Antielmintici
Introduzione
Gli elminti (o vermi) sono organismi pluricellulari eucarioti classificati in:
- Platelminti (vermi piatti) — Trematodi e cestodi
- Nematelminti (vermi cilindrici)
Sono parassiti che si localizzano in diversi organi o tessuti dell'ospite e sono in grado di muoversi all'interno del nostro organismo fissandosi all'interno di determinati distretti. Sono dotati di un sistema di conduzione nervosa che permette la contrazione muscolare e quindi il movimento (e.g., lume intestinale, fegato, muscolatura striata). Il trattamento delle infezioni causate da questi organismi pone dei problemi maggiori riguardo alla specificità rispetto a quelli che si avevano nel trattamento delle infezioni sostenute da protozoi perché ci stiamo avvicinando ad organismi che sono sempre più simili a noi.
Farmaci antielmintici
- Anti-trematodi
- Ossamnichina
- Praziquantel
- Metrifonato
- Anti-cestodi
- Niclosamide
- Albendazolo
- Anti-nematodi
- Mebendazolo
- Pirantel pamoato
- Ivermctina
- Dietilcarbamazina
Schistosomiasi
Parassitosi da platelminti sostenuta da genere Schistosoma. Malattia tropicale endemica nei paesi in via di sviluppo che si manifesta in:
- Forma acuta: febbre, linfoadenopatia, epatomegalia
- Forma cronica: dolore addominale, diarrea ematica, epatomegalia
Vaccino in fase III.
Farmaci utilizzati:
- Ossamnichina
- Praziquantel
- Metrifonato
- Artemetere
Ossamnichina
Tetraidrochinolina attiva specificamente contro S. mansoni, è caratterizzata dalla presenza di un alcol primario in posizione benzilica quindi quella posizione è estremamente attivata.
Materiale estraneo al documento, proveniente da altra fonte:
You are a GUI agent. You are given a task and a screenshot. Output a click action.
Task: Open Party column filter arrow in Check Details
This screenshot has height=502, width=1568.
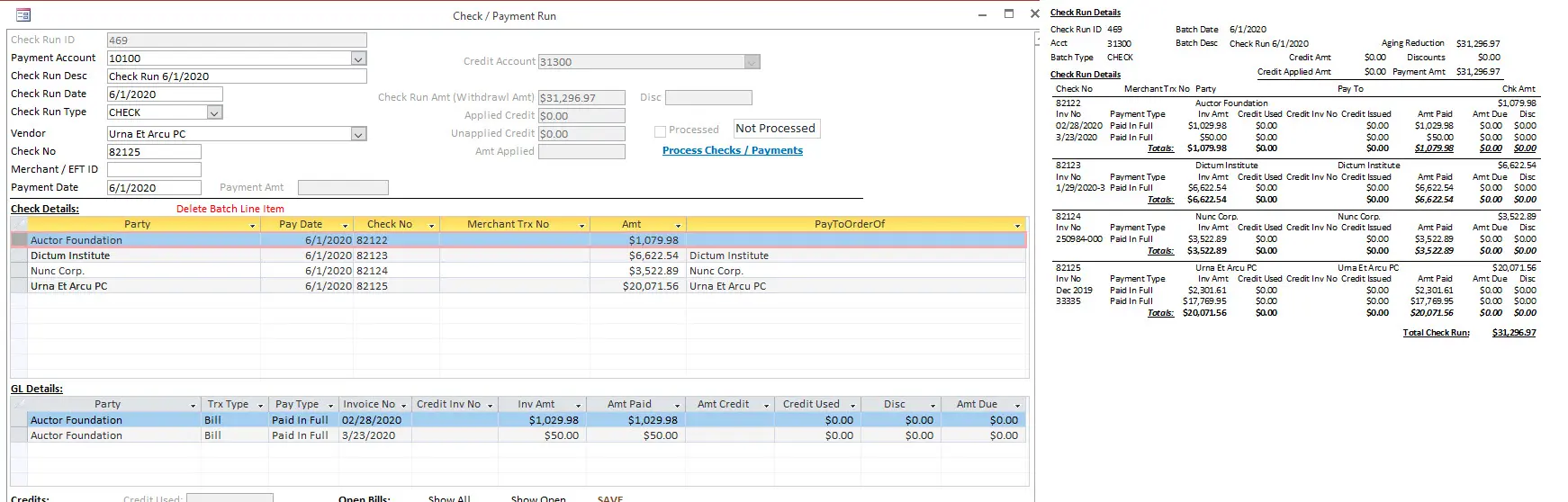pos(252,225)
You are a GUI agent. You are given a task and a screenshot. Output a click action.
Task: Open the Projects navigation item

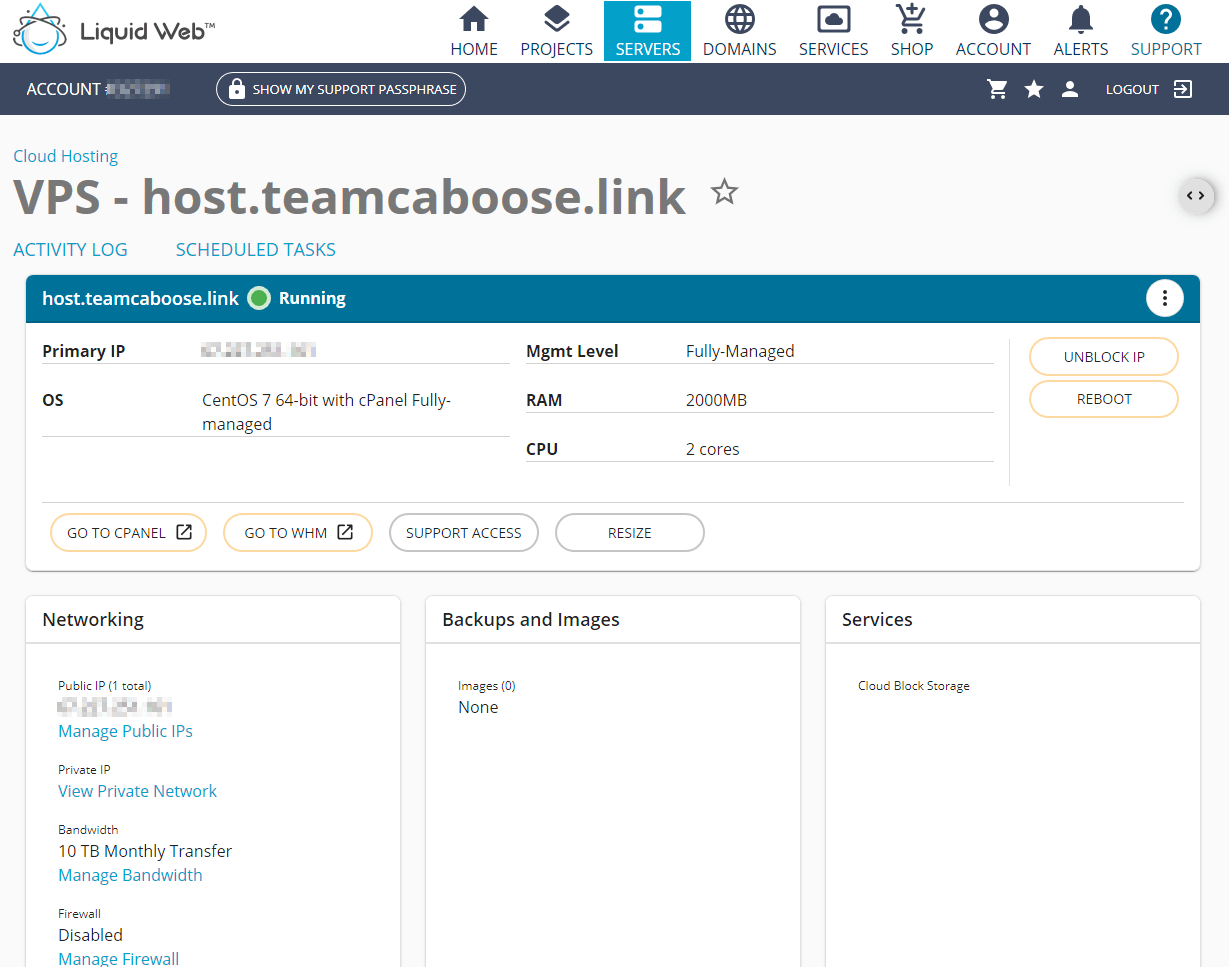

Questo composto in vivo viene esterificato sul gruppo alcolico benzilico per cui si ha l'inserimento su quell'ossidrile di gruppi solfati o fosfati con la conversione del gruppo OH benzilico in un gruppo facilmente eliminabile. Si ha la formazione tramite l'eliminazione del gruppo appena convertito di un carbocatione benzilico sufficientemente stabile proprio perché si forma in posizione benzilica. Questo carbocatione presenta un certo tempo di emivita per cui esso può funzionare da alchilante per varie specie nucleofile nell'organismo del verme, questa reazione di alchilazione può generare un effetto tossico e se avviene a livello del materiale genetico abbiamo un effetto genotossico che giustifica l'efficacia di questo composto. Per orientare la reazione di alterazione a livello del DNA del microrganismo l'ossamnichina ha caratteristiche basiche (ammino gruppo e anilina). Ha anche azione anticolinergica — paralisi dei vermi.
Praziquantel
Pirazinoisochinolina di prima scelta per la schistosomiasi, chimicamente è presente un anello a sei termini con due azoti in posizione 1 e 2 (pirazina) che è legata ad un'isochinolina (isomero che presenta l'azoto in 2). Questo composto è estremamente importante per il trattamento delle infezioni sostenute da questi antielminti ed è un composto che presenta un carbonio chirale, è commercializzato come racemo ma è noto che solo la forma R(-) è attiva. Va ad alterare il meccanismo di contrazione muscolare del verme interferendo con i processi calcio dipendenti, andando ad alterare il flusso ionico di ioni.